Dataset records:

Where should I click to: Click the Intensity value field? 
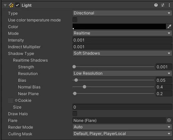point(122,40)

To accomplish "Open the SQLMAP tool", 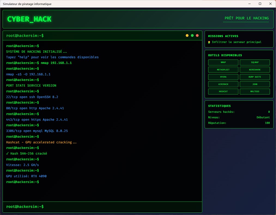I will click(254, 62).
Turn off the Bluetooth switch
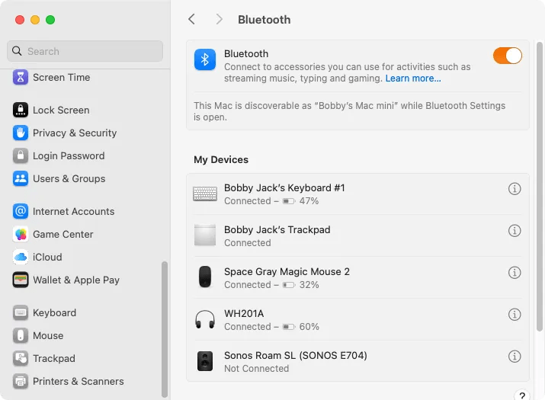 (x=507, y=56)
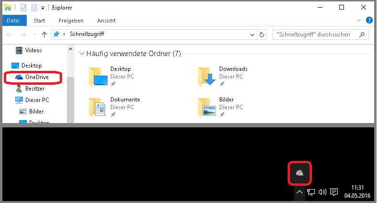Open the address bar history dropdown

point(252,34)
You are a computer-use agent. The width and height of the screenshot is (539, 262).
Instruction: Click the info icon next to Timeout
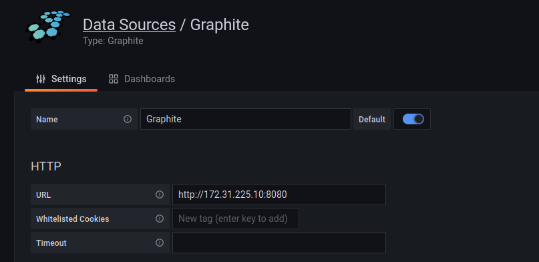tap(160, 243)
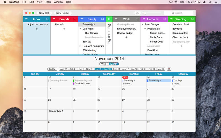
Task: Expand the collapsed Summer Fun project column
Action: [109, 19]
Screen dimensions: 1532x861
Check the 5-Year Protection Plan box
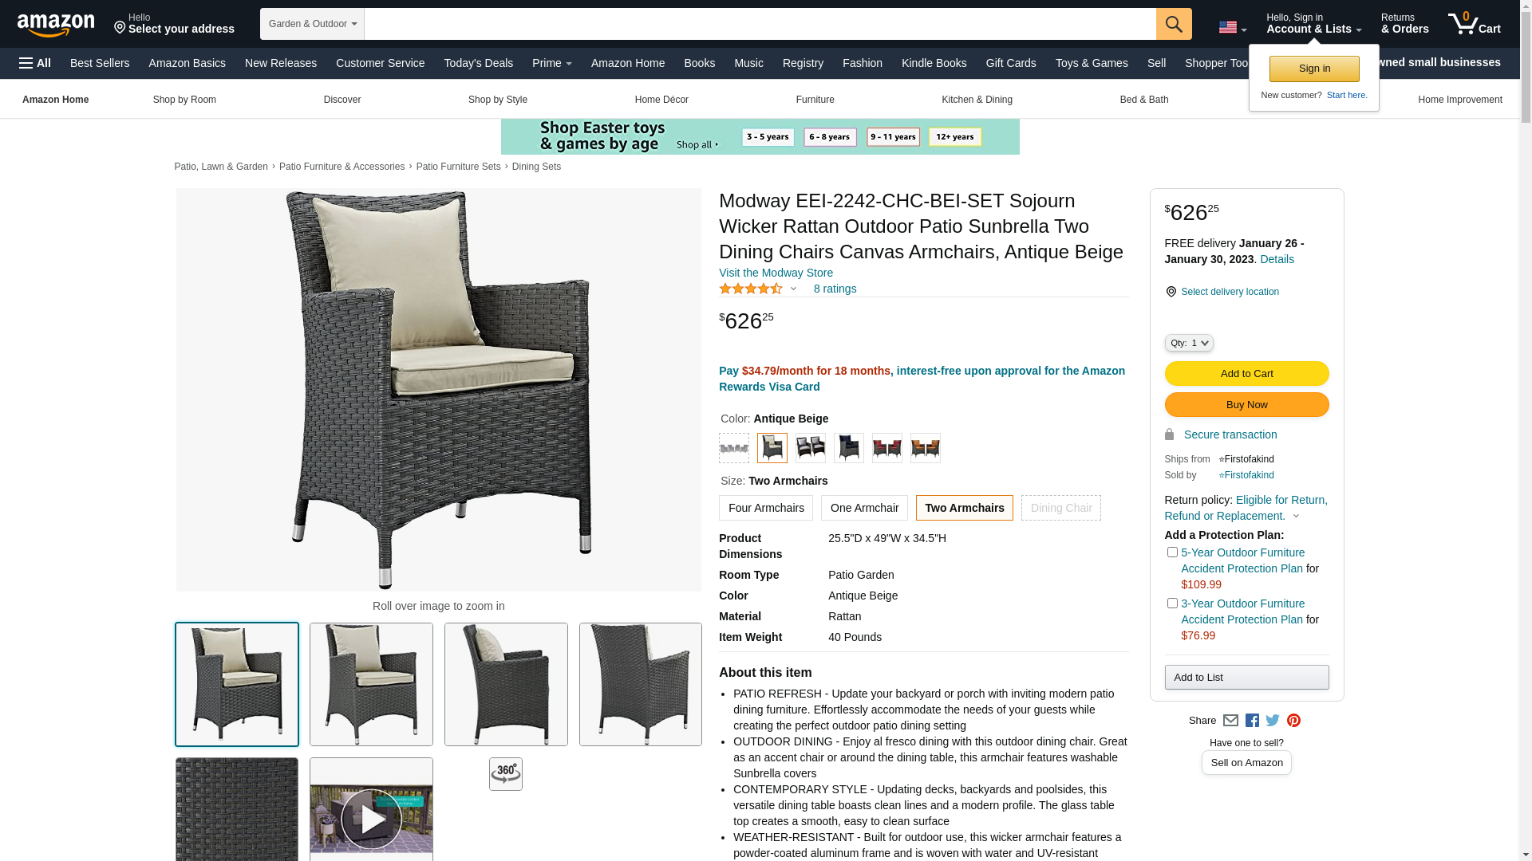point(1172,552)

Task to complete: Using the entries above, transcribe every line from the line containing "You are a computer-use" through the line containing "Screen dimensions: 1532x861". Do not copy pictures.

Written answer:
You are a computer-use agent. The width and height of the screenshot is (539, 262).
Instruction: Click the info icon next to Timeout
tap(160, 243)
Task: Expand the collapsed Summer Fun project column
Action: [109, 19]
Screen dimensions: 1532x861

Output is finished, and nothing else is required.